Message par [MJ] Le Roi maudit »

Il leur fallut bien la journée pour se remettre de tout ça. L'épuisement des combats, les blessures, tout le reste... En quelques jours, l'Amazone avait mis son corps à rude épreuve. Sa comparse était, elle aussi, épuisée. Les stigmates à ses poignets étaient encore rouges, ceux de son esprit, encore vifs. Le soir venant, c'était avec une faim d'ogre qu'elle dévora la maigre collation que leur apporta Kidd. Puis, pensive, elle regardait la ville et ses faubourgs dans la nuit, avec les milliers de torches pareilles aux lucioles de la jungle. Ce qu'elle avait connu de ce nouveau monde, c'était la violence de la captivité, l'abus et la misère. Mais ce soir, elle le découvrait d'un oeil nouveau.

Désireuse de se dégourdir les jambes malgré sa hanche encore douloureuse, Nola descendit à l'étage d'en dessous. La Gantière coupait des légumes. Leur propre repas ayant déjà été servie, elle pouvait en déduire que c'était pour l'invité du sous-sol. Ce fut l'Amazone qui rompit le silence :
"Je pense avoir dévoilé beaucoup de chose à mon sujet et vous avoir prouvé ma fiabilité Alessandra. Avant de vous dévoiler mes projets, j'aurais besoin d'en savoir plus sur vous, quel rôle jouez-vous dans cette cité ? Quel est votre vraie activité ? Et ne me parlait pas de la vente de gants, je ne vous ai pas vu à votre atelier une seule fois depuis mon arrivée à Myrmidens !"
La Tiléenne ne put s'empêcher une pique, amusée : "Il faut dire qu'en journée, vous dormez ou courrez les bas-fonds. Mais comme je vous l'avais dit. Je mène mes affaires. Et comme toutes affaires, j'ai des rivaux, des partenaires, des alliances à nouer ou à délier."
Appuyant ses deux mains sur le plan de travail et plantant son regard dans celui de leur logeuse, Nola lui adressa un petit sourire, visiblement amusée par son humour acide "pourquoi ne pas cesser ce petit jeu ? Ce que je veux dire, c'est qu'une association nous serait bénéfique à toutes les deux. Arrêtez de vous cacher derrière votre masque mystérieux, vous n'avez rien à craindre de moi."
"Nous sommes déjà associées.

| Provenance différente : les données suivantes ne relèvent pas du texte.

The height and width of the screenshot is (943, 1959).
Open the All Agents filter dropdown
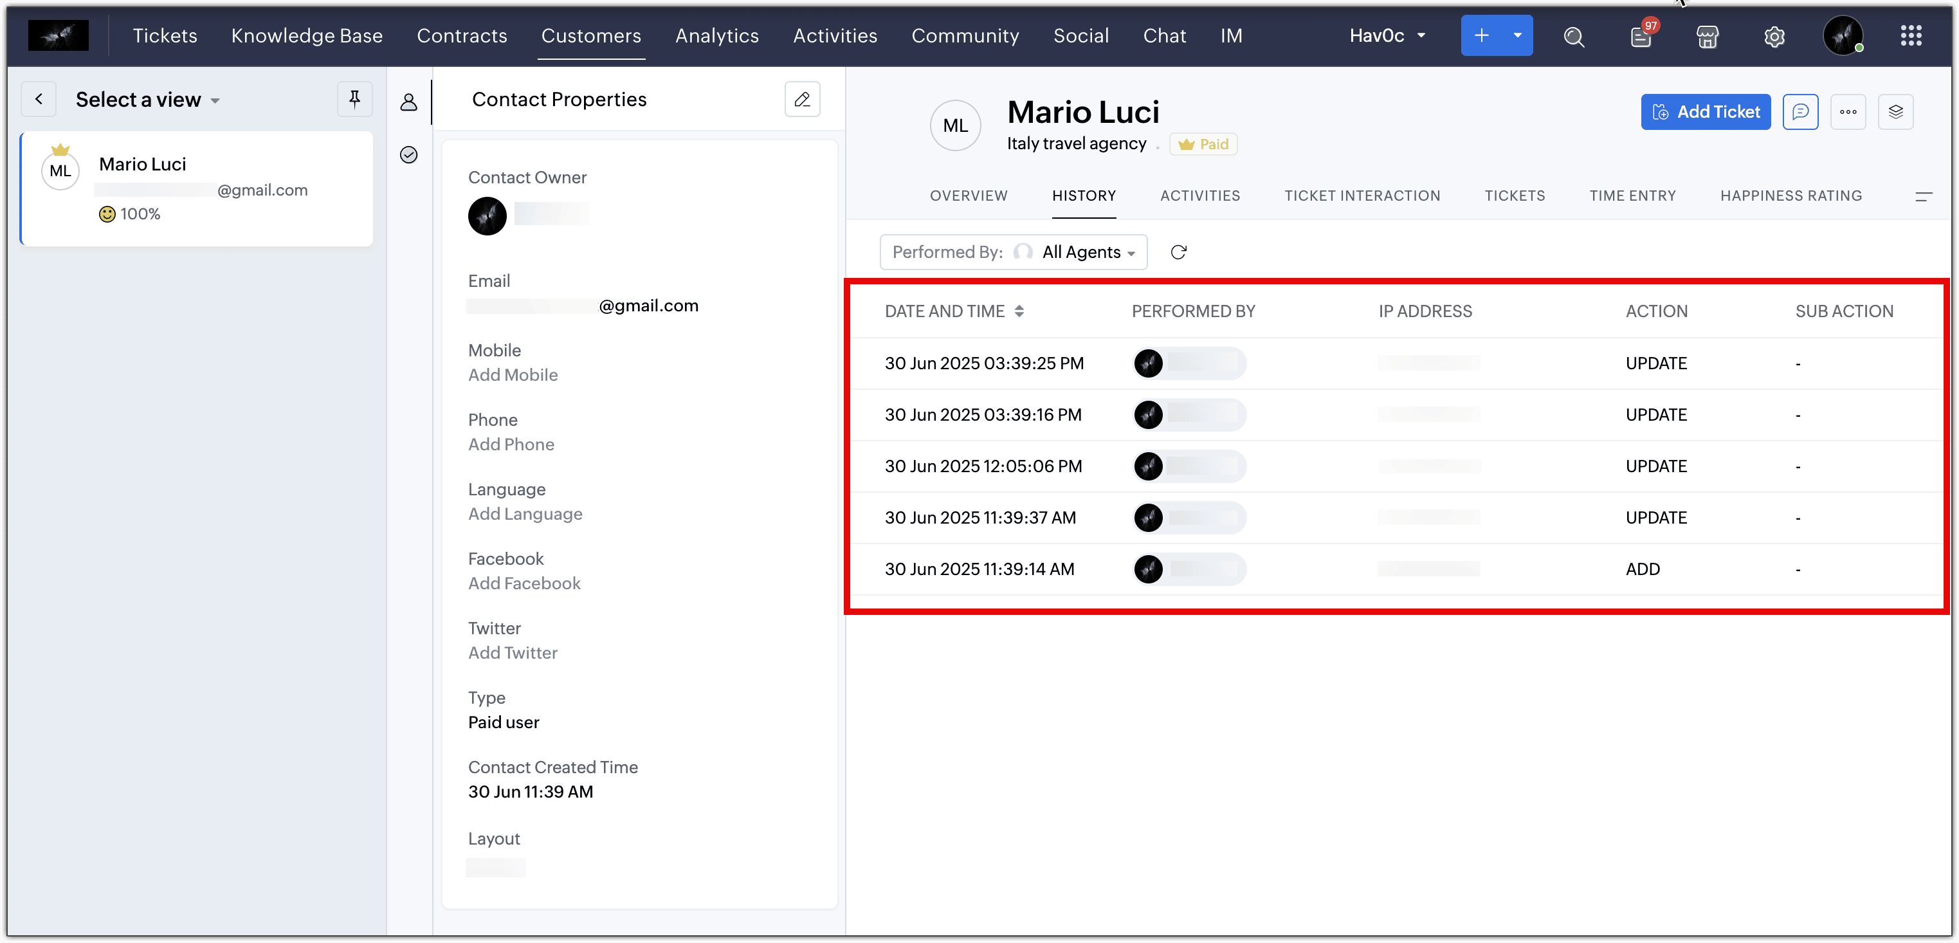[x=1088, y=252]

Vous m'avez permis de mettre Schloesing dans une position plus qu'inconfortable, ses meilleurs douaniers gisent aux jardins de Morr ou à l'infirmerie, un des navires de la guilde des Marchands a été dérobé avec les dernières richesses de Matorca et..." Elle fendit un navet en deux. "Nous avons un otage. En contrepartie, vous avez eu votre vengeance et votre amie."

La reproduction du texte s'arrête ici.